Metadata-Version: 2.1
Name: quick_sketches
Version: 1.0.0
Summary: A Library with Fast Sketching Primitives
Home-page: https://github.com/franklynwang/quick-sketches
Author: Franklyn Wang
Author-email: franklynw2000@gmail.com
License: UNKNOWN
Platform: UNKNOWN
Description-Content-Type: text/markdown
Provides-Extra: test
License-File: LICENSE

# Quick Sketches

While implementing a paper, we had to create a new library for Count-Min Sketches and Count-Sketches, as current solutions were inadequate. C++ libraries are difficult to use, and Python packages tend to be slow. Thus, we wrote a Python package that contains Python bindings to a C++ library to calculate the predictions of the count-min sketch and count sketches. In short, you can take advantage of C++ code to get predictions for the count-min sketch and count sketch while writing just Python!
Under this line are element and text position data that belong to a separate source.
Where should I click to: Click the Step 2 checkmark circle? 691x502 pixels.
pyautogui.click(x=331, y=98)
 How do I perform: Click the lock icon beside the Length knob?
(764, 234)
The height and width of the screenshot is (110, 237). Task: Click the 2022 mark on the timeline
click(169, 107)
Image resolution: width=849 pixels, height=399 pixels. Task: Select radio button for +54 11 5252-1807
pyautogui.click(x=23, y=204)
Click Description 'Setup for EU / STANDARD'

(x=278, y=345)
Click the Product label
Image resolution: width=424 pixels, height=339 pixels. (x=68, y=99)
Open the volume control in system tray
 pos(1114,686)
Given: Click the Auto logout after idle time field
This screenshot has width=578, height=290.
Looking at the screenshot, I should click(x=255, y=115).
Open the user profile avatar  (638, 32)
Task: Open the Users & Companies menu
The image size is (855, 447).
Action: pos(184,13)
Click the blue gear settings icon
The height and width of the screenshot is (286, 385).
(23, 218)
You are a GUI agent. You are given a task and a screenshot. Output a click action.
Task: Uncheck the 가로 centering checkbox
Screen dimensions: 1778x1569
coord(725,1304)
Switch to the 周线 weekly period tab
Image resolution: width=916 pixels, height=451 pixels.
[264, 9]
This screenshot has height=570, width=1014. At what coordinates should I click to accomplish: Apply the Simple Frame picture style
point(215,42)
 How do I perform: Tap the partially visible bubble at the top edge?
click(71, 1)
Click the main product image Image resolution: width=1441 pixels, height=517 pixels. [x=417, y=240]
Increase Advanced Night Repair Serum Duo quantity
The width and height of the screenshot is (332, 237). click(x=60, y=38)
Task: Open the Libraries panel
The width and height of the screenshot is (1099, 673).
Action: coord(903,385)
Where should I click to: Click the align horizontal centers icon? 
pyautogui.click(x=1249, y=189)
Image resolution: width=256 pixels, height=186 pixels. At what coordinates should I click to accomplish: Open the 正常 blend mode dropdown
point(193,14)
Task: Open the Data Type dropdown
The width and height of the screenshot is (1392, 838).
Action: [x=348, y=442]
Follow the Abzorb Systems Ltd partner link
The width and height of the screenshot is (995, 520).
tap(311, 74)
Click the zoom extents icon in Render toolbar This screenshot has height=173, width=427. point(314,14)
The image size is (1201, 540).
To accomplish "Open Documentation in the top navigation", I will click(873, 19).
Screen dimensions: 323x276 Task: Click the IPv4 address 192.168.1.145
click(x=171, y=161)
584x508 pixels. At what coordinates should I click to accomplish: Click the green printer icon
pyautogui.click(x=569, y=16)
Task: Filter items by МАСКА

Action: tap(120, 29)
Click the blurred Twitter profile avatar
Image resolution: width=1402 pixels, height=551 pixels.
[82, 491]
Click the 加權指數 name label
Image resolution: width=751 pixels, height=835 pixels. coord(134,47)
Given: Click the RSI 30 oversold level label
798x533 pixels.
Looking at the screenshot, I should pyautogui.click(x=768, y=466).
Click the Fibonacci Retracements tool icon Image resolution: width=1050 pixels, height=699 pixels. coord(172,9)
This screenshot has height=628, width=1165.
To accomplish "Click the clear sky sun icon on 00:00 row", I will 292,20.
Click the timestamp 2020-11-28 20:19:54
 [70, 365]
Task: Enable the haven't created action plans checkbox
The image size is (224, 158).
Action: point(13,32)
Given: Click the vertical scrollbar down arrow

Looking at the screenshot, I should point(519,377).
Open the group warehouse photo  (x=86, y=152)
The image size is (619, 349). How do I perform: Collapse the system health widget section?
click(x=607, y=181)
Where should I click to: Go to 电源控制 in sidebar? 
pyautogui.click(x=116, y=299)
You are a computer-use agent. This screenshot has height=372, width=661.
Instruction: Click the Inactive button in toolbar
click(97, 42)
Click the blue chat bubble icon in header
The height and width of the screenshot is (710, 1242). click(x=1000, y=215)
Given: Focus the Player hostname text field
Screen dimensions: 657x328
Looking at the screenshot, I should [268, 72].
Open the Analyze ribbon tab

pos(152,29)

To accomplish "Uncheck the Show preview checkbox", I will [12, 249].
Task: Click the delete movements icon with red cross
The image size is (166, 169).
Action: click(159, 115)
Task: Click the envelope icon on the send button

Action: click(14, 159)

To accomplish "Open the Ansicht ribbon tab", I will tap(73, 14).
- [Quick Sketches](#quick-sketches)
  - [Installation](#installation)
  - [Usage](#usage)

## Installation

To install the package, one simply only needs to run

```
pip install quick_sketches
```

## Usage

Consider the following example to get the count-min sketch when there is three of an element, four of another element, and finally five of a last element. There are five levels in the sketch, and each level contains 100 counters.

```
import quick_sketches as m
import numpy as np

a = np.array([3, 4, 5])
m.cm_sketch_preds(5, a, 100, 1) # usually [3, 4, 5], but sometimes not!
```

```
[numpy array of long longs] cm_sketch_preds(int nhashes, [numpy array of long longs] np_input, ll width, int seed)
```

takes as input

1. **nhashes:** The number of hash functions used in the sketch
2. **np_input:** The numpy array containing the frequencies of each key (note that order doesn't matter)
3. **width:** The width of the sketch, or the number of entries in each row of the sketch
4. **seed:** A random seed.

Then, it outputs what a count-min sketch would give as predicted frequencies with that particular set of parameters, where the output prediction at index i corresponds to the key in np_input at index i. For example, if np_input was [3, 4, 5], the output might also be [3, 4, 5], but it could not be [4, 3, 5], by the conservative nature of the sketch.

```
[numpy array of doubles] count_sketch_preds(int nhashes, [numpy array of long longs] np_input, ll width, int seed)
```

performs the same function for the Count-Sketch, with parameters:

1. **nhashes:** The number of hash functions used in the sketch
1. **np_input:** The numpy array containing the frequencies of each key (note that order doesn't matter)
1. **width:** The width of the sketch, or the number of entries in each row of the sketch
1. **seed:** A random seed.

Note one key difference, however: the output is in **doubles**, because the count-sketch takes medians, which sometimes leads to half-integer outputs!